Una de las metáforas más famosas al respecto fue popularizada por Abraham Lincoln. En diciembre de 1860 comparó a la Declaración de Independencia con una "manzana de oro" y a la Constitución con un "marco de plata". Para Lincoln, el principio de que todos los hombres son creados iguales era el verdadero corazón del proyecto estadounidense; la Constitución, en cambio, era el instrumento diseñado para proteger y preservar ese ideal. En sus propias palabras, el marco fue hecho para la manzana, no la manzana para el marco.

En esta misma línea, Hafera subrayó que “la Declaración establece los principios de Estados Unidos, y la Constitución protege esos principios a través de mecanismos prácticos”.

“Todos los hombres son hombres y no bestias”

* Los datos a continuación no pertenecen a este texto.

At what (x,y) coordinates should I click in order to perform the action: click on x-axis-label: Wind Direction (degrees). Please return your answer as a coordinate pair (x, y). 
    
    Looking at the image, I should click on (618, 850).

Más de 250 años después, aquellas cuatro referencias a Dios siguen despertando interpretaciones y debates. Para Hafera, su importancia radica en que expresan la convicción de que existen verdades fundamentales e inmutables sobre la naturaleza humana: "Son una indicación de que hay un orden en el universo". Esa idea, sostuvo, fue el punto de partida sobre el que los Fundadores construyeron su concepción de la libertad, los derechos y el autogobierno.

Esa visión fue resumida años después por el presidente John Adams, quien escribió la siguiente reflexión sobre el concepto de igualdad en la Declaración:

“En realidad significa poco más que el hecho de que todos somos de la misma especie: creados por el mismo Dios; dotados de mentes y cuerpos iguales en esencia; y que todos tenemos la misma razón, las mismas pasiones, los mismos afectos y los mismos apetitos. Todos los hombres son hombres y no bestias. Todos los hombres y no ángeles”.